Travian Blaylock

Ottawa Redblacks
- Position: Defensive back
- Roster status: Practice roster
- CFL status: American

Personal information
- Born: September 3, 1999 (age 26) Humble, Texas, U.S.
- Listed height: 5 ft 11 in (1.80 m)
- Listed weight: 197 lb (89 kg)

Career information
- High school: Atascocita (Humble)
- College: Wisconsin
- NFL draft: 2024 (undrafted)

Career history
- 2025: BC Lions
- 2026: Edmonton Elks*
- 2026–present: Ottawa Redblacks*
- * Offseason or practice squad member only
- Stats at CFL.ca

= Travian Blaylock =

American football player (born 1999)

Travian Blaylock (born September 3, 1999) is an American professional football defensive back for the Ottawa Redblacks of the Canadian Football League (CFL).
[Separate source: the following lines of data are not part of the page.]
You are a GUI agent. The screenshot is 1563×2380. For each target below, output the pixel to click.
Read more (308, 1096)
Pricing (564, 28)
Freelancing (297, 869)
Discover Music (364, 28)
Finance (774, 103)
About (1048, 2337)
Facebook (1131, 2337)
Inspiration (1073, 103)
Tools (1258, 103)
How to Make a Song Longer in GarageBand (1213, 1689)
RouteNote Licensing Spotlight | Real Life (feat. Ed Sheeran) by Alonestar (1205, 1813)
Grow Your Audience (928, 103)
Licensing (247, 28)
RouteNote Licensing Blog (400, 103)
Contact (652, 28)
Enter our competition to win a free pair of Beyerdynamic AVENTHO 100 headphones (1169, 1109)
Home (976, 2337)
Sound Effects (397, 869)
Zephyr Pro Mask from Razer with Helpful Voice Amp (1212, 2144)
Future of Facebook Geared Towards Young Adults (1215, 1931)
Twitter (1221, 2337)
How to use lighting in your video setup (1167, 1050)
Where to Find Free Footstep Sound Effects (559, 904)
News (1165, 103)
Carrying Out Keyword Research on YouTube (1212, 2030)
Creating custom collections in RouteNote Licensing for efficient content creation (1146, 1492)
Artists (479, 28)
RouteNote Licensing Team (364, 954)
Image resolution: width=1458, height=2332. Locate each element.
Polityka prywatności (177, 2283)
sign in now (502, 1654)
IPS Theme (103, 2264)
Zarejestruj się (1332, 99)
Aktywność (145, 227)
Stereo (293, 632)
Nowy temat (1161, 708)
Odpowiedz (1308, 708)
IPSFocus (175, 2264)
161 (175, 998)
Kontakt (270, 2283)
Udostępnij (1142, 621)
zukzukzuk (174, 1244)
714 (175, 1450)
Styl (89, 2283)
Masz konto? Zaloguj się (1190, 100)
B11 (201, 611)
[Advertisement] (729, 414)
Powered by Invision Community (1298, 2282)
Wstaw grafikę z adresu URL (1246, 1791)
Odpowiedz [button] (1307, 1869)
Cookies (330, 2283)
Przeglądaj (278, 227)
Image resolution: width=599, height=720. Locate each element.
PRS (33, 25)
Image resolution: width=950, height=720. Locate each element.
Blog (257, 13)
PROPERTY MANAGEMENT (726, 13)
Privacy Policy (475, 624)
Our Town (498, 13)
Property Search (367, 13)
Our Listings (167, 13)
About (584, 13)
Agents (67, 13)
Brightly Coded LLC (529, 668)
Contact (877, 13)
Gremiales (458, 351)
Blaylock played college football for the Wisconsin Badgers.

== College career ==
Blaylock played college football for the Wisconsin Badgers from 2018 to 2023. He played in 35 games, recording 26 tackles, 0.5 sack, one pass deflection and two fumble recoveries. He missed the 2022 season due to an ACL tear that was sustained during spring practice.
== Professional career ==

Pre-draft measurables
| Height | Weight | Arm length | Hand span | 40-yard dash | 10-yard split | 20-yard split | 20-yard shuttle | Three-cone drill | Vertical jump | Broad jump | Bench press |
| 5 ft 11 in (1.80 m) | 197 lb (89 kg) | 31+1⁄2 in (0.80 m) | 9+1⁄4 in (0.23 m) | 4.50 s | 1.62 s | 2.65 s | 4.41 s | 6.81 s | 39 in (0.99 m) | 11 ft 0 in (3.35 m) | 15 reps |
All values from Pro Day

===BC Lions===
On April 22, 2025, it was announced that the BC Lions signed Blaylock. On June 25, he was waived but was then signed to practice roster on July 1. Blaylock made his CFL debut on July 27 against the Hamilton Tiger-Cats, starting in place of the injured Jalon Edwards-Cooper. On August 4, 2025, Blaylock was reassigned to the practice roster, where he spent the remainder of the 2025 CFL season until he was released on October 31, 2025.
===Edmonton Elks===
Blaylock signed with the CFL's Edmonton Elks on January 23, 2026. He was released on May 31 as part of final roster cuts.

===Ottawa Redblacks===
On August 17, 2026, Blaylock signed with the Ottawa Redblacks.

== Personal life ==
Blaylock's father Derrick, played in the National Football League from 2001 to 2007 for the Kansas City Chiefs and New York Jets. He has two brothers, Taylen, who plays at Furman and Tory who plays at Oklahoma. Blaylock has two children with his wife, Tatiana.